Zusammen mit Agustín Sánchez und Salustiano Olivera ist Francisco Salgado der Begründer des Cordon-Spiritismus in Kuba und der einzige der drei, der darüber hinaus ein bedeutendes Werk hinterlassen hat, das die Ursprünge und theoretischen Grundlagen des Spiritismus sowie seine verschiedenen Praktiken beschreibt. Die Schriften von Salgado stellen die Idee des "theoretischen Vakuums" in Frage, das der Spiritismus nach Ansicht einiger Forscher entwickelt.
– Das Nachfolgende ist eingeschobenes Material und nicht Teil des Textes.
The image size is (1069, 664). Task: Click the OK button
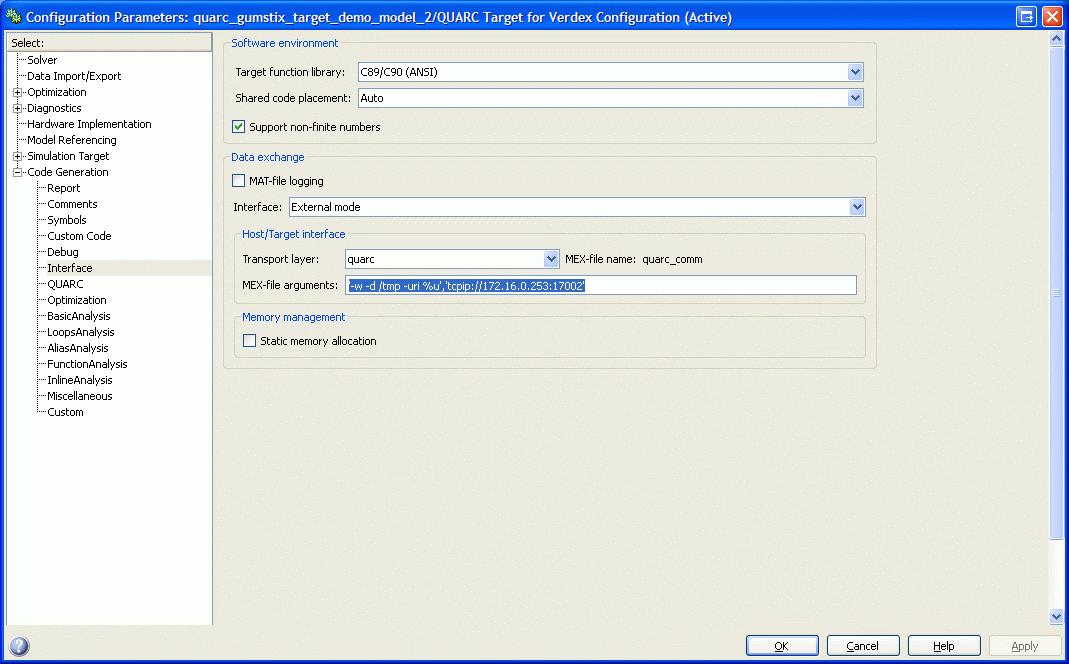click(781, 645)
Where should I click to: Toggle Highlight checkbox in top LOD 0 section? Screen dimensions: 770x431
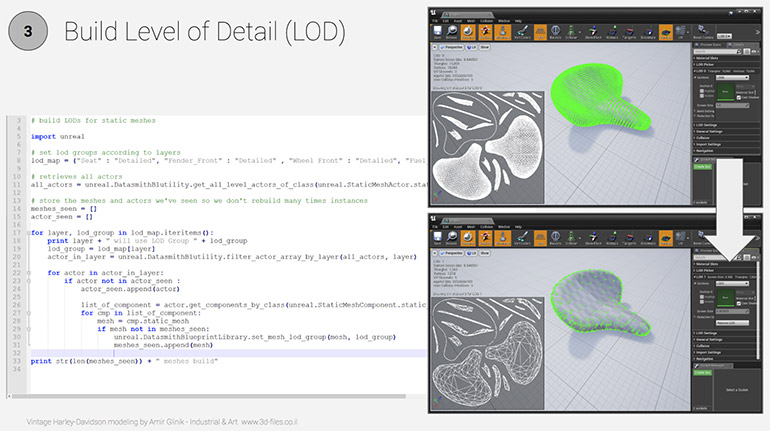click(x=701, y=92)
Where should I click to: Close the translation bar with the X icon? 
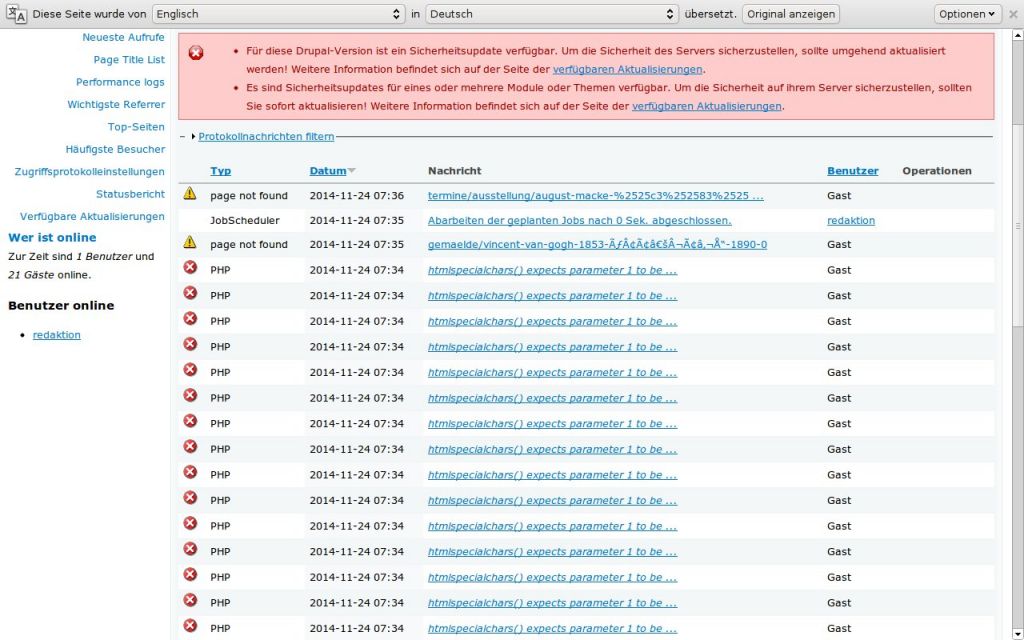(1013, 14)
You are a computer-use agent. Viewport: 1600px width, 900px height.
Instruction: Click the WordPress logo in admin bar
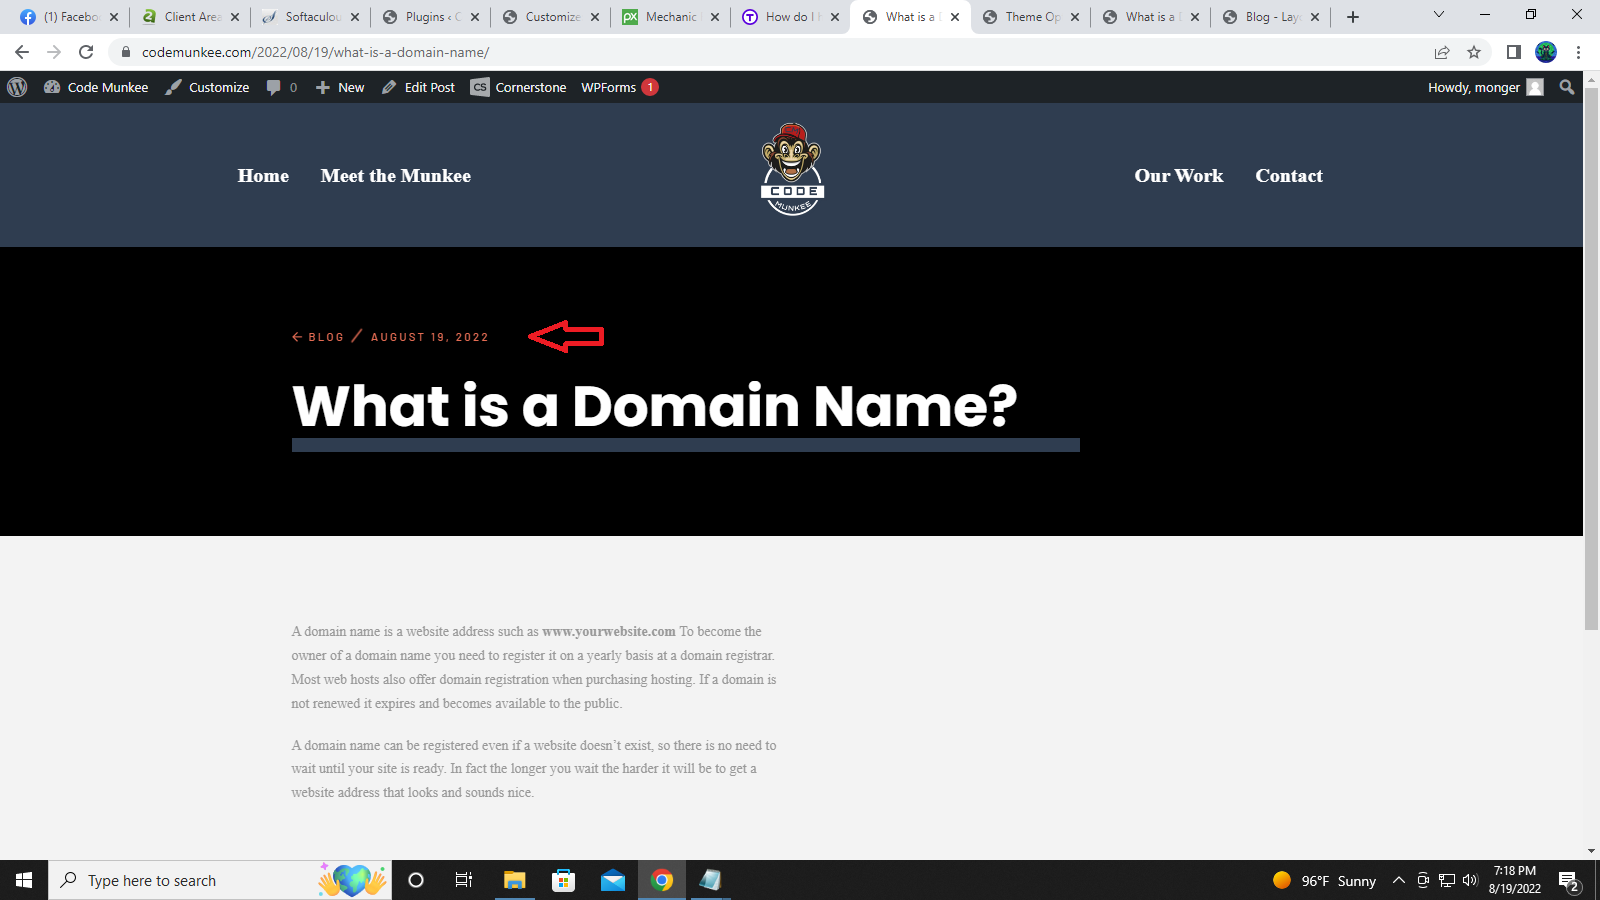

Es stimmt zwar, dass die meisten seiner Praktiker mehr an der Heilung als an der Gestaltung einer eigenen Weltanschauung interessiert waren, aber das Fehlen einer substantiellen Literatur macht den Cordon-Spiritismus nicht zu einer willkürlichen Ansammlung logisch unverbundener Prinzipien, die der Forscher nicht systematisieren kann. Die vorliegende Studie rekonstruiert das Leben eines bescheidenen Dorfbewohners aus dem Cauto-Tal, der zu einem der bekanntesten religiösen Führer der Region wurde. Die von ihm vollbrachten Wunderheilungen und seine prophetischen Voraussagen über eine gerechtere Gesellschaft, in der die Armen ihr Glück finden würden, brachten ihm die Anerkennung und Wertschätzung seiner Zeitgenossen ein, die ihn für außergewöhnlich hielten. Tausende von Menschen strömten zu dem von ihm errichteten spirituellen Zentrum, zunächst in Punta de Jagua, Bayamo, und dann in Punta de Cana, Manzanillo, wo bis heute spiritistische Sitzungen abgehalten werden.